After about two more months, the team has completed its production version of the program. It consists of about 2,500 lines of code. When tested it seems to satisfy most of the original specifications. It has omitted on or two features, and is very fussy about the format of its input data. However the company decides to install the program. They can always train their data-entry staff to enter data in the strict format required. The program is handed over to some maintenance programmers to eventually incorporate the missing features.


At first Charles’s supervisor was impressed. But as he read through the source code, he realized that the project was really much simpler than he had originally thought. It now seemed apparent that this was not much of a challenge even for a beginning programmer.

Charles did produce about 5 lines of code per day. This is perhaps a little above average. However, considering the simplicity of the program, it was nothing exceptional. Also his supervisor remembered his two months of goofing off.

At his next salary review Charles was given a raise which was about half the inflation over the period. He was not given a promotion. After about a year he became discouraged and left Consolidated.
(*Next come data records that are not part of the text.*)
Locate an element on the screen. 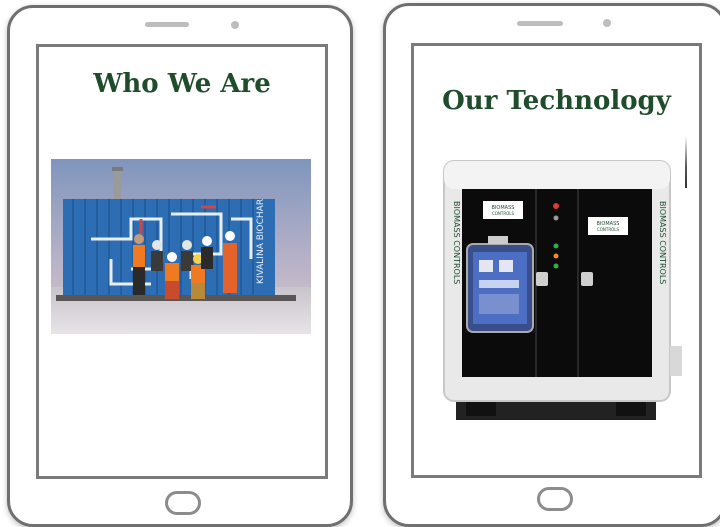  page-title: Who We Are is located at coordinates (182, 84).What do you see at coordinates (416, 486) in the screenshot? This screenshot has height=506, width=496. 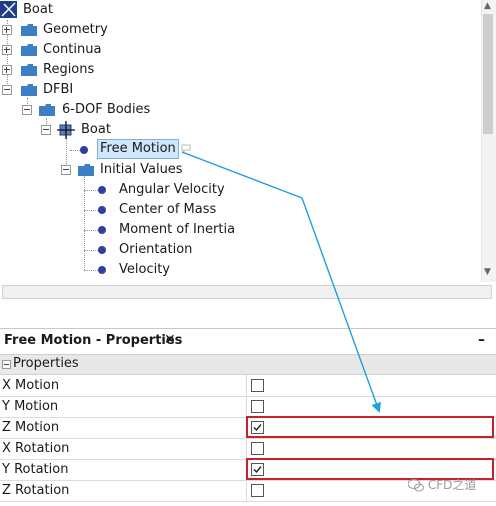 I see `wechat-icon` at bounding box center [416, 486]. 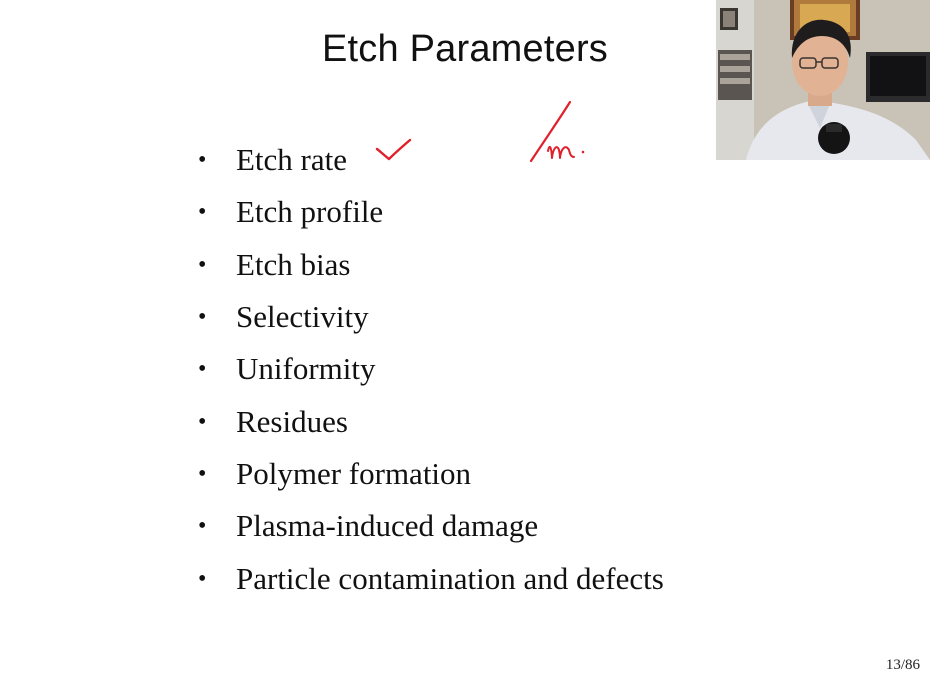 What do you see at coordinates (431, 421) in the screenshot?
I see `bullet-item: • Residues` at bounding box center [431, 421].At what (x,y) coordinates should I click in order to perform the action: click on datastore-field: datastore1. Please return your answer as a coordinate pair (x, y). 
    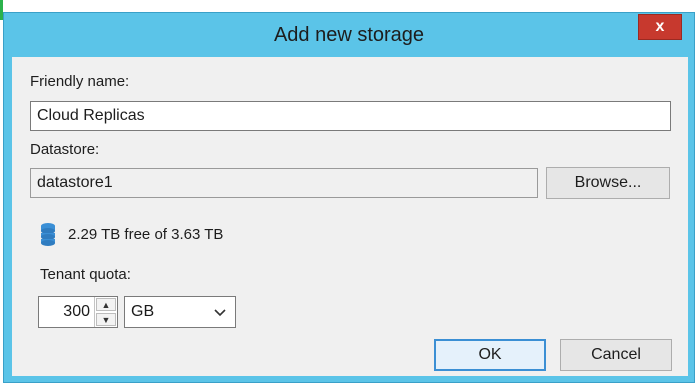
    Looking at the image, I should click on (284, 183).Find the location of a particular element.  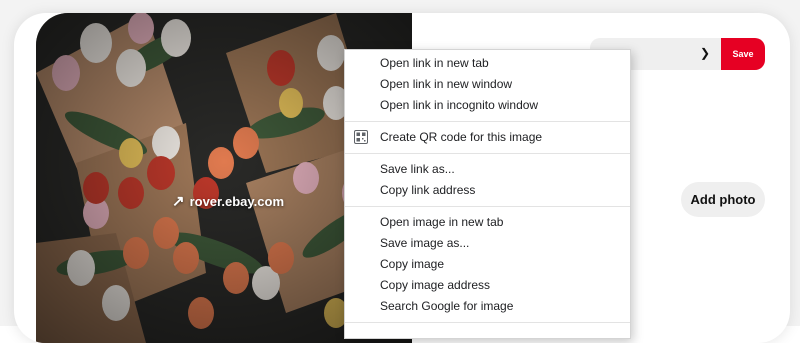

save-button: Save is located at coordinates (743, 54).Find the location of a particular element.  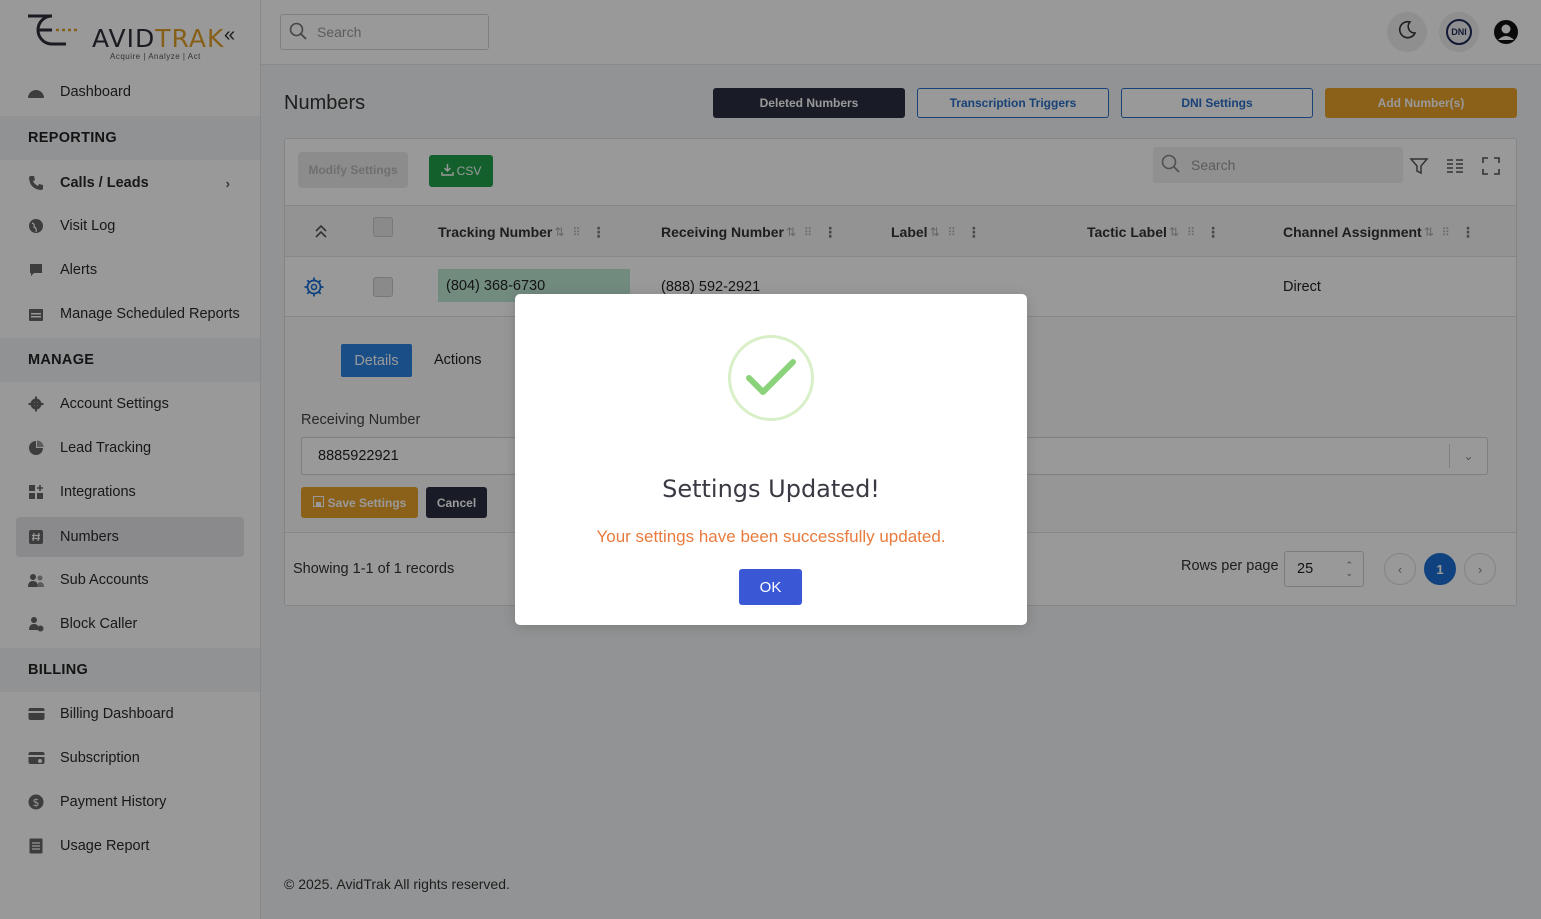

At Automated, Alan was complimented for completing his project on schedule. His supervisor looked over the program. With a few minutes of thumbing through he saw that the company standards about structured programming were being observed. He quickly gave up attempting to read the program however; it seemed quite incomprehensible. He realized by now that the project was really much more complex that he had originally assumed, and he congratulated Alan again on his achievement.

The team had produced over 3 lines of code per programmer per day. This was about average, but, considering the complexity of the problem, could be considered to be exceptional. Alan was given a hefty pay raise, and promoted to Systems Analyst as a reward for his achievement.
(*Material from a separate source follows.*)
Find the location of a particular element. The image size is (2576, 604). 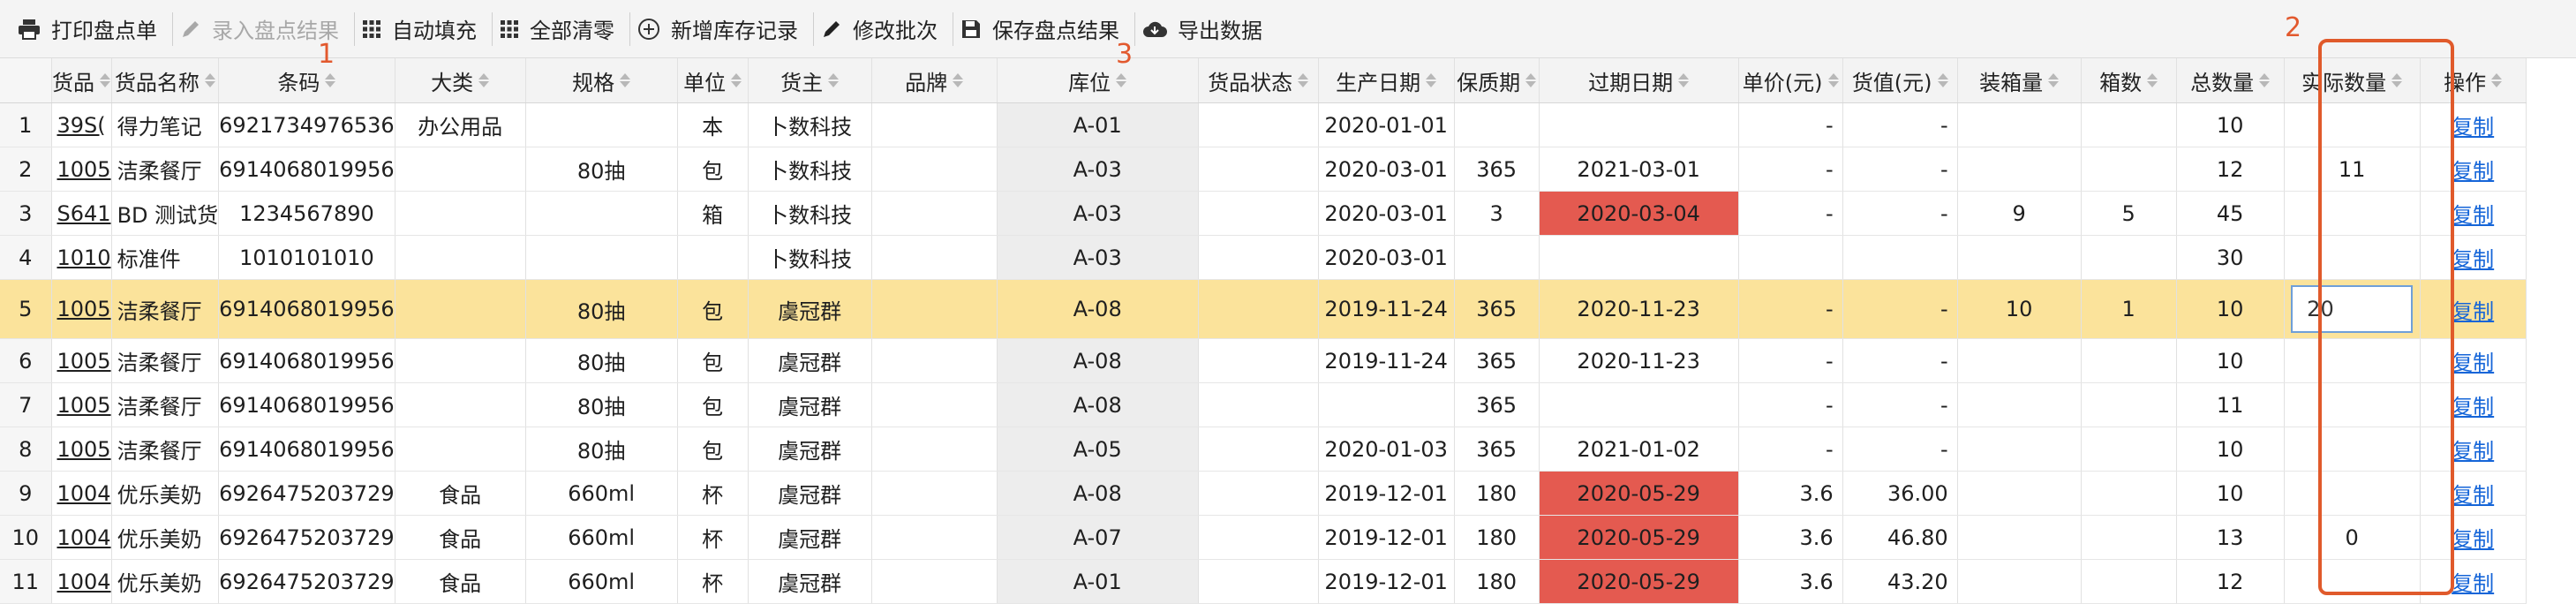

Commentary from Tim Mensch

I was once a young but smart programmer, and this story strongly resonated with me. Even early in my career I could accomplish things that more senior developers were challenged by. At my very first job (as a game developer), I created code in a few days that my manager said felt better (in a physics sense) than a more experienced developer had been able to accomplish after months of tweaking. At my second job I optimized a tool written by a senior developer with 10+ years of experience on me so that it would take only a fraction of a second instead of minutes to accomplish a task. My whole career has been highlighted by a series of anecdotes like these.

In my years of development and learning since I started coding, I’ve realized that experience does matter. But so does underlying skill. In fact, as in the parable above, the underlying skill can matter more than the experience, and I think that fact is lost on much of the current generation of developers.
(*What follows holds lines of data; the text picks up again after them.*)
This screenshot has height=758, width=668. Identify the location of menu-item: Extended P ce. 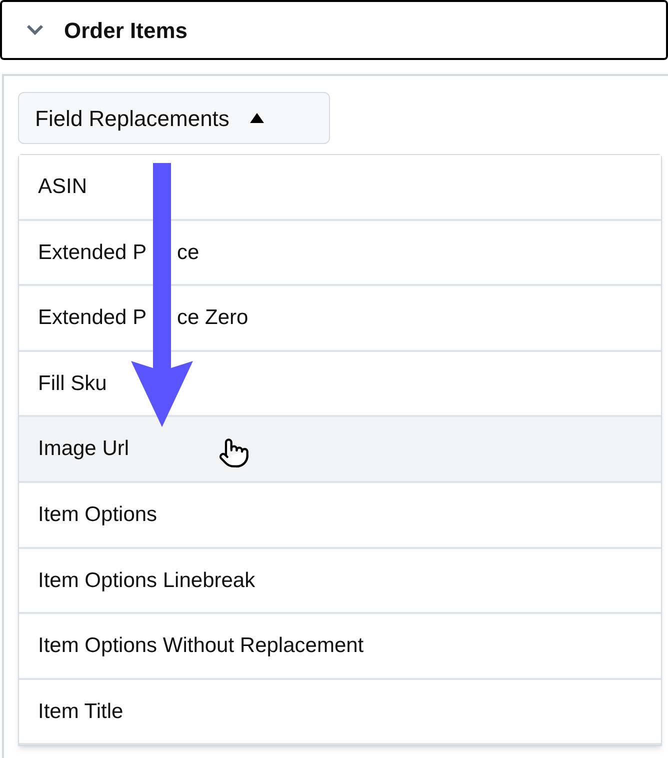
(340, 253).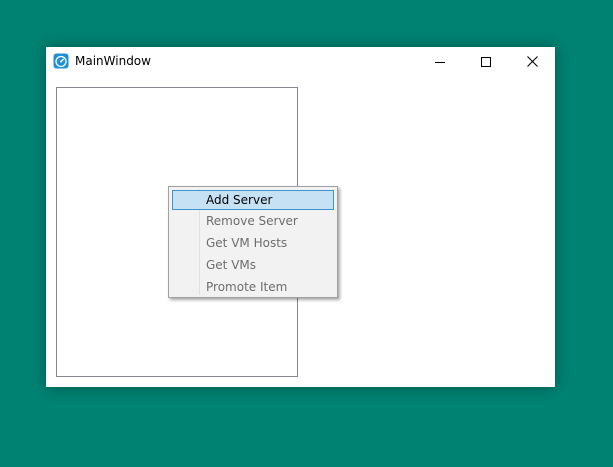 This screenshot has height=467, width=613. I want to click on title-bar: MainWindow, so click(300, 62).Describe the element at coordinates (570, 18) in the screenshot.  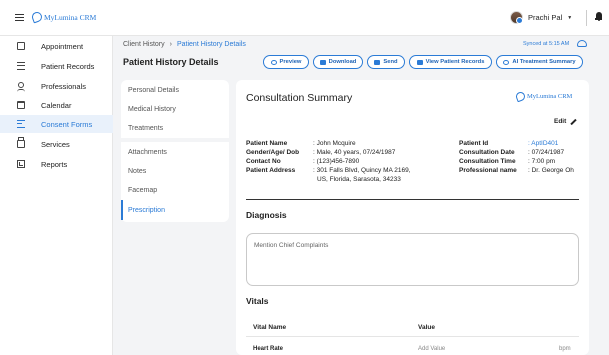
I see `chevron-down-icon: ▼` at that location.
That said, I’ve also fallen into a trap on occasion where I’ve been in the shoes of the second developer, creating a system that was more complex than it needed to be. Just because I see a complex solution that I know I can achieve doesn’t mean that I’ve found the best solution, and I need to remind myself of that fact from time to time.

So I try to strike a compromise, and question even my own solutions, looking for ways to improve them and simplify them. I’ve been accused of spending more time thinking about a problem than it would have taken to just solve it the obvious way, in hopes of finding a cleaner way to solve the problem. The time spent thinking doesn’t feel as much like “work,” and it allows me to produce a better result when I’m done – less code that’s more robust, extendable, and easier to read.

Which is why I think the parable above is so important. Experience is important, but skill at both design and implementation can trump experience, and if you have experience and skill, you can accomplish relative miracles. As long as you continue to question your assumptions, and don’t just assume your first design is perfect.